Return only the lines of the listing below that run from the line with "Aktuelle Abo-Angebote und" through the line with "Stars (878, 102)", both ends included, exactly as written.

### Data listing
"""
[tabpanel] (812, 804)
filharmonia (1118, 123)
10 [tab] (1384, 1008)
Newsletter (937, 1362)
"""
"""
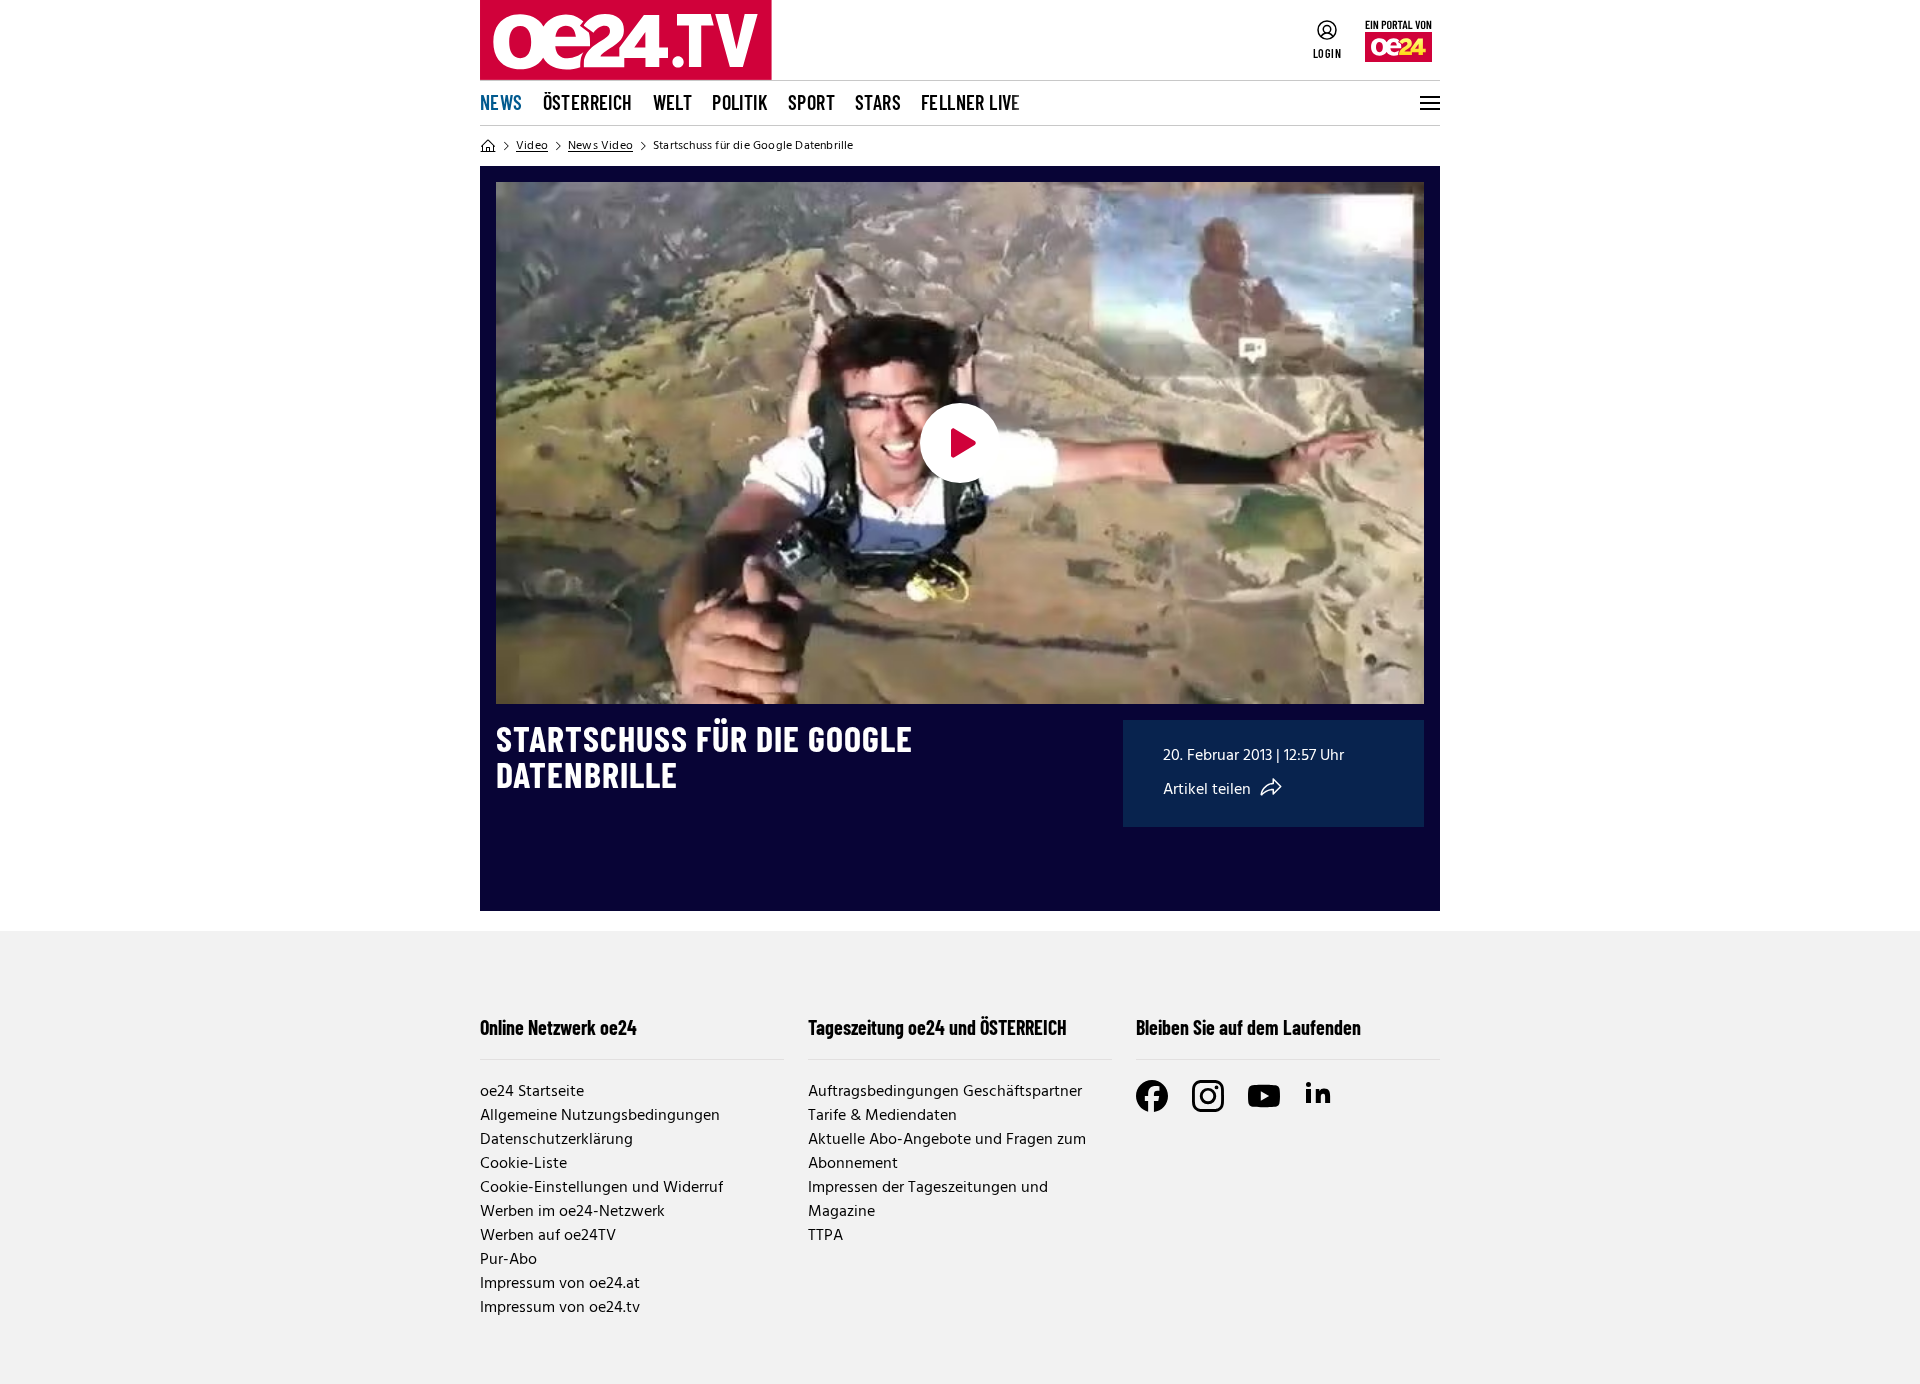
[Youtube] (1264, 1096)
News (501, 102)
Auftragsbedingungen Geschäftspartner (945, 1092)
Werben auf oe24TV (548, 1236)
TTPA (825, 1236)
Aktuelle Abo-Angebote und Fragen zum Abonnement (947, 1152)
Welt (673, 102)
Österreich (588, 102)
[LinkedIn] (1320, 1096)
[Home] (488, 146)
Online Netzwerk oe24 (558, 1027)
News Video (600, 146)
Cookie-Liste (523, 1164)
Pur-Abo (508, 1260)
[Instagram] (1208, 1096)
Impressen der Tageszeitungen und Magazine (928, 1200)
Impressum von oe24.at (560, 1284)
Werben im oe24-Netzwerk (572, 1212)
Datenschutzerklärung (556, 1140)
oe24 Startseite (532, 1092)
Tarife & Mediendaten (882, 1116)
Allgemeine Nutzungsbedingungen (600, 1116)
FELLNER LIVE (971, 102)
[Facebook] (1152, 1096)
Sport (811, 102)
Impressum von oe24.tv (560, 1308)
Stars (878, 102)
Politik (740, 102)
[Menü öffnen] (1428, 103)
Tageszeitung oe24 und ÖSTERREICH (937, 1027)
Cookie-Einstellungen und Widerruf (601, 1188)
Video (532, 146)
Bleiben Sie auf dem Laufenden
"""
"""
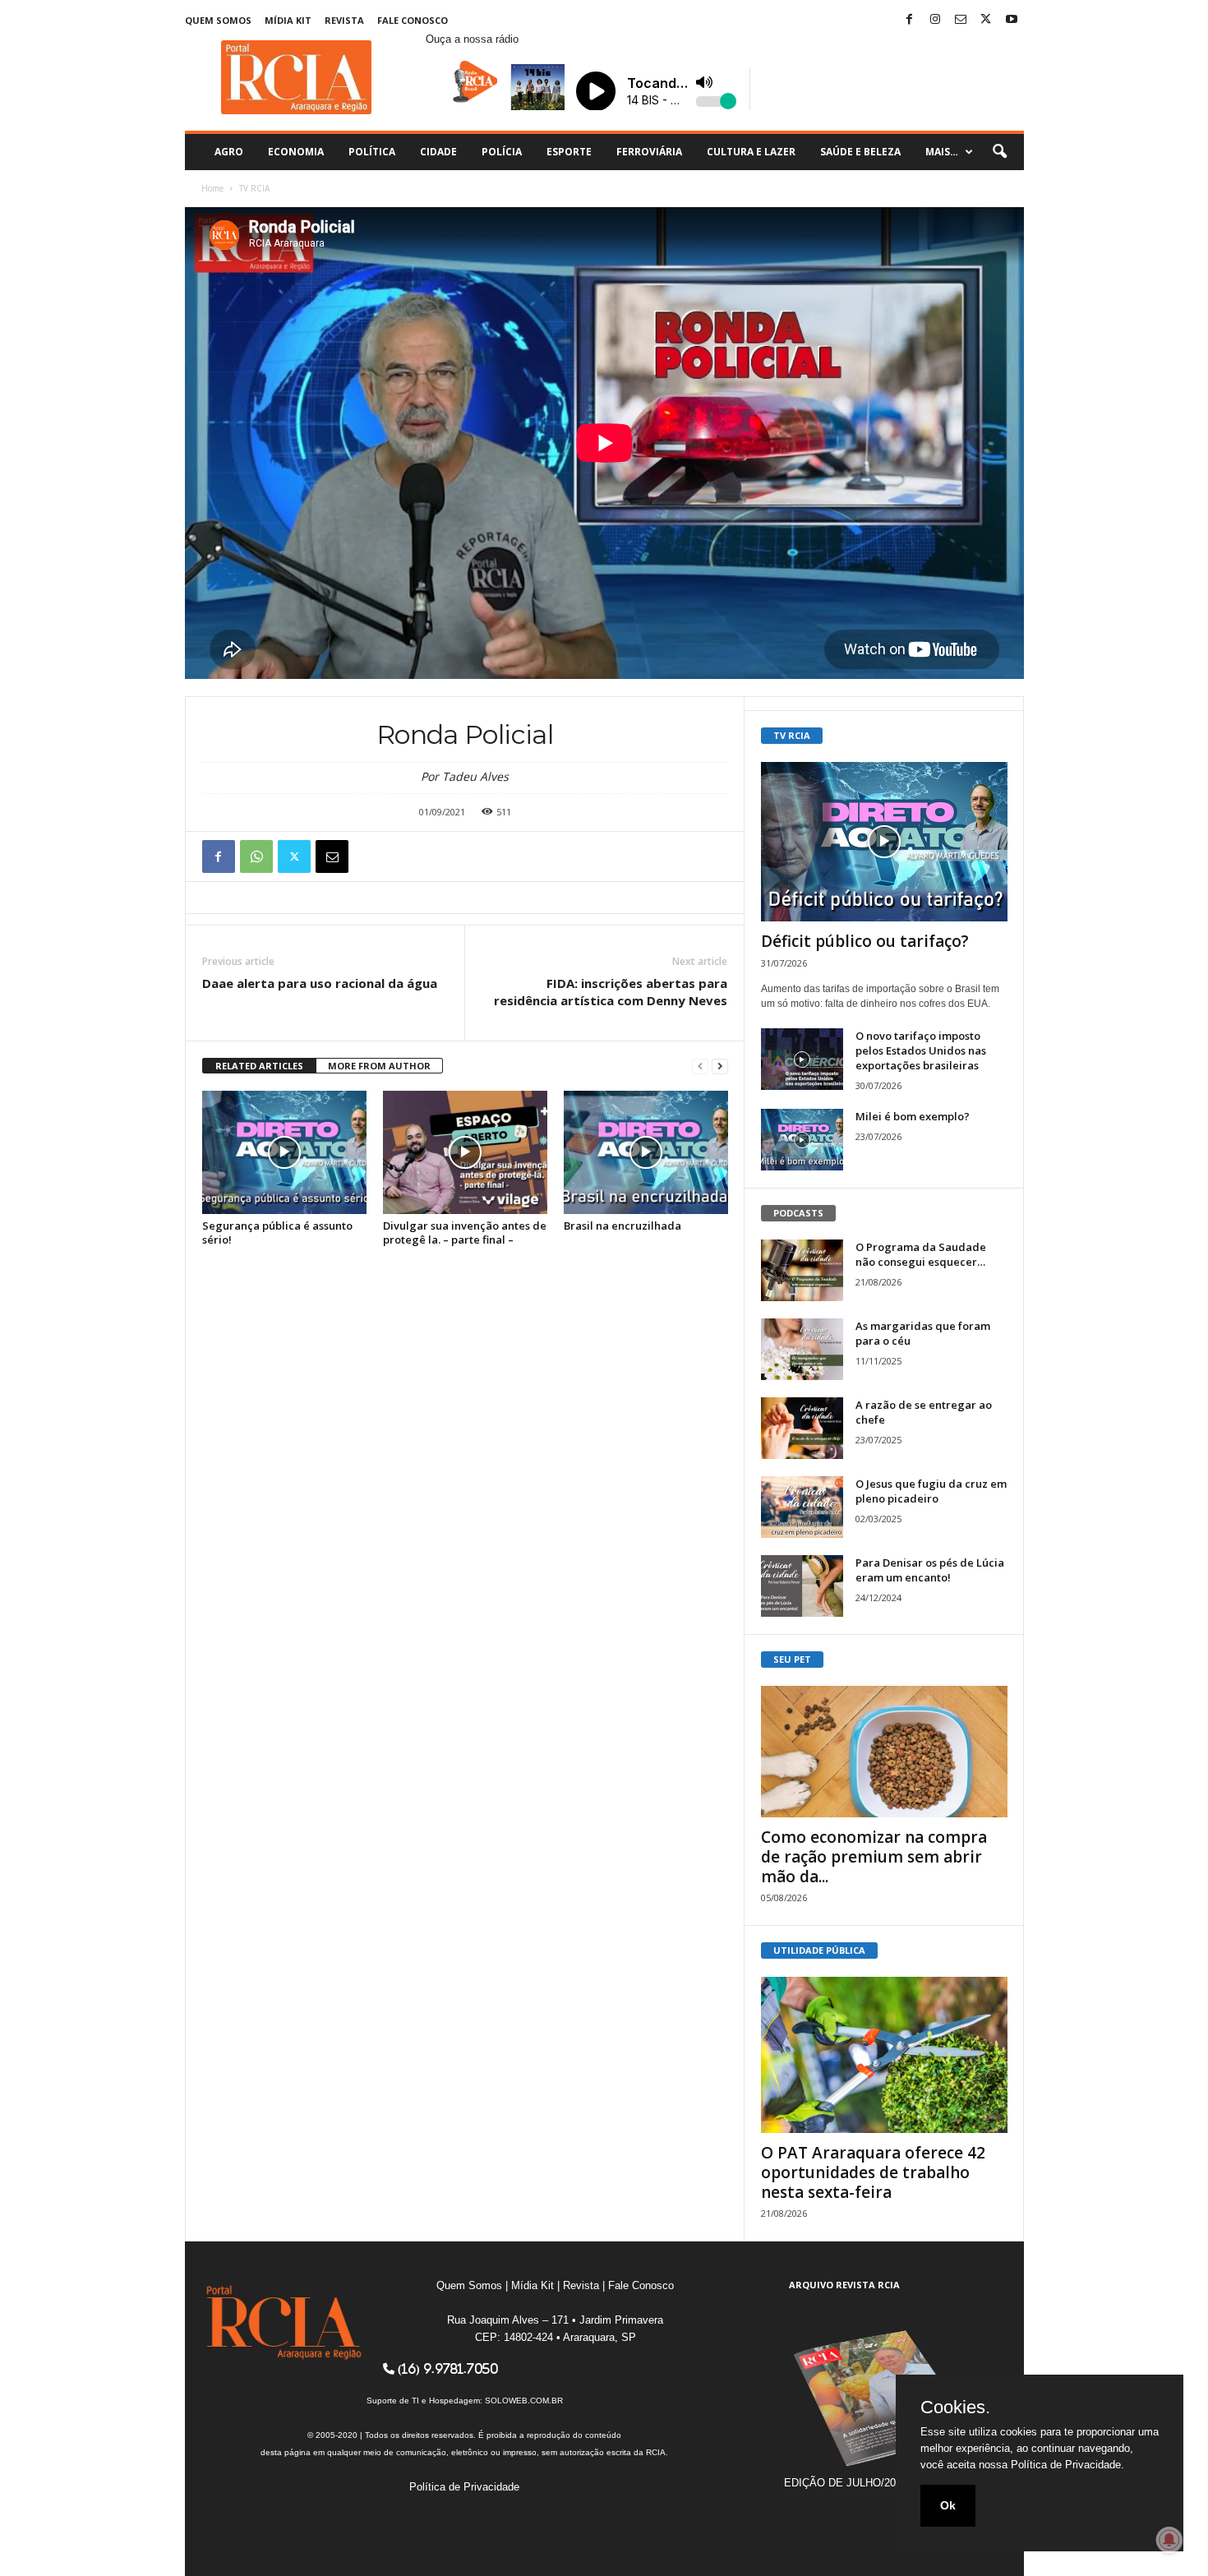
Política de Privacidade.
"""
### Solution
Aktuelle Abo-Angebote und Fragen zum Abonnement (947, 1152)
Welt (673, 102)
Österreich (588, 102)
[LinkedIn] (1320, 1096)
[Home] (488, 146)
Online Netzwerk oe24 (558, 1027)
News Video (600, 146)
Cookie-Liste (523, 1164)
Pur-Abo (508, 1260)
[Instagram] (1208, 1096)
Impressen der Tageszeitungen und Magazine (928, 1200)
Impressum von oe24.at (560, 1284)
Werben im oe24-Netzwerk (572, 1212)
Datenschutzerklärung (556, 1140)
oe24 Startseite (532, 1092)
Tarife & Mediendaten (882, 1116)
Allgemeine Nutzungsbedingungen (600, 1116)
FELLNER LIVE (971, 102)
[Facebook] (1152, 1096)
Sport (811, 102)
Impressum von oe24.tv (560, 1308)
Stars (878, 102)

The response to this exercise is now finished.